I have a data-frame like this:
ID Time Testscore
20 2 300
20 1 350
20 3 -150
30 2 200
30 1 100
40 1 300
40 2 NA
Three questions:
- How can I calculate the difference between last score and first score grouped by ID and Time whereas the last time is the bigger number (some with more repeated measures than other)
- How to deal with NA in calculation
- Is there a way to arrange the Time varible in ascending ordered and keep the ID grouped up?
Thanks for the help.
CodePudding user response:
Using tapply
with(dat, tapply(Testscore, ID, \(x) x[length(x)] - x[1]))
# 20 30 40
# -450 -100 NA
or ave.
transform(dat, d=ave(Testscore, ID, FUN=\(x) x[length(x)] - x[1]))
# ID Time Testscore d
# 1 20 2 300 -450
# 2 20 1 350 -450
# 3 20 3 -150 -450
# 4 30 2 200 -100
# 5 30 1 100 -100
# 6 40 1 300 NA
# 7 40 2 NA NA
Here by ID and Time, but doesn't make much sense with your sample data.

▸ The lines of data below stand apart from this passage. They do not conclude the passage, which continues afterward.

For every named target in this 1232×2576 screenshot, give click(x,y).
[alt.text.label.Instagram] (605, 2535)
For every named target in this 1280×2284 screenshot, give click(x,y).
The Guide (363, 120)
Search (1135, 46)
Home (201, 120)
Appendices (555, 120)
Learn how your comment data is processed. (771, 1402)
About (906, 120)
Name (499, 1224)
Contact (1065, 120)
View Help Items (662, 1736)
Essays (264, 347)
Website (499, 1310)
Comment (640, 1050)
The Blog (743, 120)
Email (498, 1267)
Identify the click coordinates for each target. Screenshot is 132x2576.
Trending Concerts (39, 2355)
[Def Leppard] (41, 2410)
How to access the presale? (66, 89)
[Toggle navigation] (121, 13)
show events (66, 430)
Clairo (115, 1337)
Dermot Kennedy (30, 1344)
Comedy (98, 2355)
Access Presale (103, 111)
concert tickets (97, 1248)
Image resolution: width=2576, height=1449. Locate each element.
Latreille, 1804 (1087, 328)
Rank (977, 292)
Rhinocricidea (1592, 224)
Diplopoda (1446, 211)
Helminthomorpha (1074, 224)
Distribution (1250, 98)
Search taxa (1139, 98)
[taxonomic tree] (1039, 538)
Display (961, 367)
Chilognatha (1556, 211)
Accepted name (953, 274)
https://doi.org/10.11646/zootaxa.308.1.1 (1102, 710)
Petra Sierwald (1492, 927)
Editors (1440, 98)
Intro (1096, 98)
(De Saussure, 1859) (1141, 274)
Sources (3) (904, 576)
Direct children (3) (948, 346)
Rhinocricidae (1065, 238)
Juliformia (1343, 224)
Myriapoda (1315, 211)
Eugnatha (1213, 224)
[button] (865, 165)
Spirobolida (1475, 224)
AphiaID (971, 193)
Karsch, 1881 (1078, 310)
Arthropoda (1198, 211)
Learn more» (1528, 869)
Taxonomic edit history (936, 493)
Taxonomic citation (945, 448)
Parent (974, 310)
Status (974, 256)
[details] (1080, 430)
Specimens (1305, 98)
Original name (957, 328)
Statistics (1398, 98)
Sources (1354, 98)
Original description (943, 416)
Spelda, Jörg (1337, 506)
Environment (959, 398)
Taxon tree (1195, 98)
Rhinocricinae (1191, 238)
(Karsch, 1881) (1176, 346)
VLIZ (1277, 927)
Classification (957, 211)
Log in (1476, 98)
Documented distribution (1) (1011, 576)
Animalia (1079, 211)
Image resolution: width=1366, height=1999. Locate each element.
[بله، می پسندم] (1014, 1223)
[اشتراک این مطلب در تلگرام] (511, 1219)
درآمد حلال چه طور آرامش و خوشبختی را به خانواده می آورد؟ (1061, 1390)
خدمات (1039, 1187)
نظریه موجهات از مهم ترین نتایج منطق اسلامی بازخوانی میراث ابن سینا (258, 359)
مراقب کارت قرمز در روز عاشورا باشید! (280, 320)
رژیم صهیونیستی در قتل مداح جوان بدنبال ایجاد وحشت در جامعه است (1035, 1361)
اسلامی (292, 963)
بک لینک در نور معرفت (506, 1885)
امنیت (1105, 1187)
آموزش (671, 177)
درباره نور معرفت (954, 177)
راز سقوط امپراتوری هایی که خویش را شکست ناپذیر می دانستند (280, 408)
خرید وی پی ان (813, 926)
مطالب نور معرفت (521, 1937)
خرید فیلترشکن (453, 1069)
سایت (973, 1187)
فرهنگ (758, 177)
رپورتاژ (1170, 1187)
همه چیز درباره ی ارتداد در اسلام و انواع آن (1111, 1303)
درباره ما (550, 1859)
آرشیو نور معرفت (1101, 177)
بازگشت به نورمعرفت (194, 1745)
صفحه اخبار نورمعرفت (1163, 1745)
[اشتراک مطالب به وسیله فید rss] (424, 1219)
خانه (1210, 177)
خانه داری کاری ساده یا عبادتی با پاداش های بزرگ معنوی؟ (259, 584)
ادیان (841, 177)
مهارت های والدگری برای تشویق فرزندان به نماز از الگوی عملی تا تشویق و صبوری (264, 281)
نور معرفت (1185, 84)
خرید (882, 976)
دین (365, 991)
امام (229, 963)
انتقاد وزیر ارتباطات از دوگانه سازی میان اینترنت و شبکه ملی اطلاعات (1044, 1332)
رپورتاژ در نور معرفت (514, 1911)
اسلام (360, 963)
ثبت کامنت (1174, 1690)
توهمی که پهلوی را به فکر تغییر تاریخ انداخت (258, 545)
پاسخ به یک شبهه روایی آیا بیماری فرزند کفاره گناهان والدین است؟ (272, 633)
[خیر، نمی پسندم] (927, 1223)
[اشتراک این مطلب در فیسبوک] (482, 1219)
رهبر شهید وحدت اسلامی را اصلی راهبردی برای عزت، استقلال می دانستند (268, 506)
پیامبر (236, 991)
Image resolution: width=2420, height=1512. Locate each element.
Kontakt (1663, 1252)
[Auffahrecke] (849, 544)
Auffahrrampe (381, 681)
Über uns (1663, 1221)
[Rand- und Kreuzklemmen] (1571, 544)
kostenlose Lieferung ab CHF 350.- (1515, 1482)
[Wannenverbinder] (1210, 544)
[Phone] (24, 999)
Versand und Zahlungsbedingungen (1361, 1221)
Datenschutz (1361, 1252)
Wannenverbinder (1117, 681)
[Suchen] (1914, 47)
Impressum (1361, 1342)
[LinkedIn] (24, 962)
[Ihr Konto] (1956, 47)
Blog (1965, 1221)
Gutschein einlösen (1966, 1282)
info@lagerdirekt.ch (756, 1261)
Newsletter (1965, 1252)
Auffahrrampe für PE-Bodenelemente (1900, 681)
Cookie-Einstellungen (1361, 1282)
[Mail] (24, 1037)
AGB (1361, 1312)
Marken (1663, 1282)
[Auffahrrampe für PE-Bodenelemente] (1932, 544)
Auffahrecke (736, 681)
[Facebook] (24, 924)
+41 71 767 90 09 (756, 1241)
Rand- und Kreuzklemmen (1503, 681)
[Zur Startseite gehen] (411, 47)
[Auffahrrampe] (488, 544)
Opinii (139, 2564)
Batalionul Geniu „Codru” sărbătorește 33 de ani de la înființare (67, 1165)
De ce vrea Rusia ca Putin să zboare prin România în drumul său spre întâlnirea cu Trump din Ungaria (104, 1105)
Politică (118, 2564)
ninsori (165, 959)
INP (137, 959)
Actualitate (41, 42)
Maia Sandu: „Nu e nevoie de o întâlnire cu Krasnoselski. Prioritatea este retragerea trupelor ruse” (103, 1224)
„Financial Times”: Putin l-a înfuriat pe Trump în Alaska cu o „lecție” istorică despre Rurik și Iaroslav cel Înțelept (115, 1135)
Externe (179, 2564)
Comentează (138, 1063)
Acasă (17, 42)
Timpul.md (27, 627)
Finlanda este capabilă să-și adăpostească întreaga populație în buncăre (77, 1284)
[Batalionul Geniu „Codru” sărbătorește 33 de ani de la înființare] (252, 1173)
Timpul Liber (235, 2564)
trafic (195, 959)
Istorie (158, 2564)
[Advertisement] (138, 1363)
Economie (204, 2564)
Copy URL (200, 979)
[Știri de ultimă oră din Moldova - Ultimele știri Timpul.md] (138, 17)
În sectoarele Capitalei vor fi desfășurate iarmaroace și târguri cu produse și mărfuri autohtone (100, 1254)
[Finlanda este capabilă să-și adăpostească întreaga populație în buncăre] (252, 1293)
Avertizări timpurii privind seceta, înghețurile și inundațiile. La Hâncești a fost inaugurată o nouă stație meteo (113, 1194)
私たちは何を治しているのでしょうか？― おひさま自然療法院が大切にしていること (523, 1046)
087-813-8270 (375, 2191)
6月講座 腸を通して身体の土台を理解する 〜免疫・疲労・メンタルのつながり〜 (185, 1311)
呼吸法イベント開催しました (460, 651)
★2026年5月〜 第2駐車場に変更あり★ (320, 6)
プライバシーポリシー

with(dat, tapply(Testscore, list(ID, Time), \(x) x[length(x)] - x[1]))
transform(dat, d=ave(Testscore, ID, Time, FUN=\(x) x[length(x)] - x[1]))
CodePudding user response:
Using dplyr:
df %>%
arrange(ID, Time) %>%
group_by(ID) %>%
mutate(Diff = last(Testscore) - first(Testscore))
# A tibble: 7 × 4
# Groups: ID [3]
# ID Time Testscore Diff
# <dbl> <dbl> <dbl> <dbl>
# 1 20 1 350 -500
# 2 20 2 300 -500
# 3 20 3 -150 -500
# 4 30 1 100 100
# 5 30 2 200 100
# 6 40 1 300 NA
# 7 40 2 NA NA
CodePudding user response:
Sorting dataframe rows is usually done with the order function.
dfrm <- dfrm[ order(dfrm$ID, dfrm$Time) , ]
Then you can use split in traditional R or group_by in the tidyverse to separately handle the difference calculations.
diffs <- sapply( split(dfrm, dfrm$ID), function(grp){
grp[ max(grp$Time, na.rm=TRUE), "Testscore"] -
grp[ min(grp$Time, na.rm=TRUE), "Testscore"] }
diffs
#---------------
20 30 40
-500 100 NA
I didn't see a request to put these differences along side the dataframe.